Or is it just a joke? He seems such a nice chap on television.
Posted by: alex | July 26, 2008 at 10:14 PM
The way someone expresses their unhappiness about something shouldn't be used against them. What sounds 'outrageous and hysterical' to someone may be 'restrained' to someone else.
If someone says 'Relax!' or 'You'll live' to me (which is, in effect, what you are doing, Alex), I want to bite them. Who says what one should be angry about and in what way?
I am one of those readers who *would* come away thinking the addition of an 'a' before 'nosh' would make more sense. What the 'unaware' reader thinks of a piece is irrelevant to the writer. The writer writes as best he can, and that should be respected.
Posted by: Bela | July 27, 2008 at 06:50 PM
I am a sub-editor and yet I am entirely on Coren's side.
Every author I have ever worked with has expressed themselves with exactly this level of outrage when faced with what they felt was ignorant copy-editing, mine or someone else's. Plus or minus the swearing but, hey, that's only language. The whole point of my job is NOT to do something that would get this reaction, but, the thankfully few times I've been on the receiving end, I've always understood the depth of the fury.
And the lost pun apart, some people have an ear for rhythm and some don't, and if you don't you shouldn't be a sub. Authors have a right to expect their mistakes to be caught, their grammar corrected and their writing to be improved if necessary, and left alone if not.

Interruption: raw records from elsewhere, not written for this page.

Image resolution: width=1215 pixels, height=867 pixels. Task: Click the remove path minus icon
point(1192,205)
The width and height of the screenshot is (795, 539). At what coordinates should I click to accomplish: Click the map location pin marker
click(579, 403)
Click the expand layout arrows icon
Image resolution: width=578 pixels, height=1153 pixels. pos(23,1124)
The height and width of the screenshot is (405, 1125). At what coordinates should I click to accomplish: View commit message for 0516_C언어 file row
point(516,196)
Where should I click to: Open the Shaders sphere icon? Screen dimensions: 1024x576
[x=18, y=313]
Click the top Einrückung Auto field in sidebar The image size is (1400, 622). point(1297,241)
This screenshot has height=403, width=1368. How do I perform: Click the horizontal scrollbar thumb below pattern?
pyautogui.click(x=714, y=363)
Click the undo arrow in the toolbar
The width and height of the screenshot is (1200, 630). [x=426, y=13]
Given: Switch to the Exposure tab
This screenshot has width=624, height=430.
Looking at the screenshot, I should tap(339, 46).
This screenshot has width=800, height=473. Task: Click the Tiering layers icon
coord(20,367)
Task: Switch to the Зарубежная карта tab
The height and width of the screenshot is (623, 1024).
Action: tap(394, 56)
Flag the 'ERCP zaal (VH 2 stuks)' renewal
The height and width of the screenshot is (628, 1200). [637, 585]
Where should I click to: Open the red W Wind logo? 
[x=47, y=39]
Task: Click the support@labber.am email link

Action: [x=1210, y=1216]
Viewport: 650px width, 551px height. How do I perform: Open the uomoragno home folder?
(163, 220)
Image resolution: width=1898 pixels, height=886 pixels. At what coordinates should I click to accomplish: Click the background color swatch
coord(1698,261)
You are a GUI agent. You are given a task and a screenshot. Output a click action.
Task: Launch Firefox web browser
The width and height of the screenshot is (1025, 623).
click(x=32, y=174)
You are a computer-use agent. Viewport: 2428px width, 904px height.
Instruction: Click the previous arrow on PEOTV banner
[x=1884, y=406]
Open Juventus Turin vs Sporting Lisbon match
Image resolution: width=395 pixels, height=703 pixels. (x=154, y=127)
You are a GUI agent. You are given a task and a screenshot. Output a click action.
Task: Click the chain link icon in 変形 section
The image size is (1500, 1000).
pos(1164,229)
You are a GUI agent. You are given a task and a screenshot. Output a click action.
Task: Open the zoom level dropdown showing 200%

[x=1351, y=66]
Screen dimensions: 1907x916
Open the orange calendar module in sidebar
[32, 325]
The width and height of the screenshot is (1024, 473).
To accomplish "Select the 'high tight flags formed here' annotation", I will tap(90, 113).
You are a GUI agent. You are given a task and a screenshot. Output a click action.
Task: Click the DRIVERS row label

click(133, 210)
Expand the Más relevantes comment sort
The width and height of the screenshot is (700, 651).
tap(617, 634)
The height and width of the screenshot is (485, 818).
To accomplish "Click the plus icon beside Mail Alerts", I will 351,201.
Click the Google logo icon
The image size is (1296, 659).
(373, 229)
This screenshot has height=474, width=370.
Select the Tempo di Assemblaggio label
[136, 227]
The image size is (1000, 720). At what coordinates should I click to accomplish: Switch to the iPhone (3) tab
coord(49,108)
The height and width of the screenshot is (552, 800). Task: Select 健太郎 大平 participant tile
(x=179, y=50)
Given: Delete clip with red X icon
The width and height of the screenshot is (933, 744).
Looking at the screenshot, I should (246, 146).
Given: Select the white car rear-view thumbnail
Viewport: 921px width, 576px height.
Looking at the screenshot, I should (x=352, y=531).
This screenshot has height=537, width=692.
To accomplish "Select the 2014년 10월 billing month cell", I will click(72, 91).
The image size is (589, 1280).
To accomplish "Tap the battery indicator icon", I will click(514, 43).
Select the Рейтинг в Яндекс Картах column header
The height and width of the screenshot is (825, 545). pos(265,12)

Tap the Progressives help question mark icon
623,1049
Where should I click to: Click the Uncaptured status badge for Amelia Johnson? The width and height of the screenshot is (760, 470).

Posted by: Lulu | July 27, 2008 at 07:05 PM
I'm with you, Lulu. I'm a sub, too, and Coren has a right to be angry. Perhaps not incensed and abusive (pace Bela), but certainly he has a cause for complaint. But perhaps, at other times, the subs have saved his arse. Some are more awake than others. And in my experience, the prima donnas who shout at you are usually the worst writers, and the least likely to thank you when you save them from themselves. So, fine, let's print Coren unedited and see what he's really made of.
Posted by: ocky | July 28, 2008 at 03:43 AM
Surely this is all just a strum in a tin cap and will blowover soon.
Posted by: TJ | July 28, 2008 at 04:35 PM
I'm with Coren, too. He's employed to write because he knows how to write.
I'm afraid a lot of subs (and thankfully there are some exceptions, but sadly not too many) simply don't understand language in the way journalists do.
Nowadays, on a lot of papers and mags, they do less fact-checking, probably couldn't even spell libel (let alone understand the law relating to it) and don't do much design or layout.
I fear their days might be numbered.
Apologies if there are any typos in this (perhaps I need a sub!)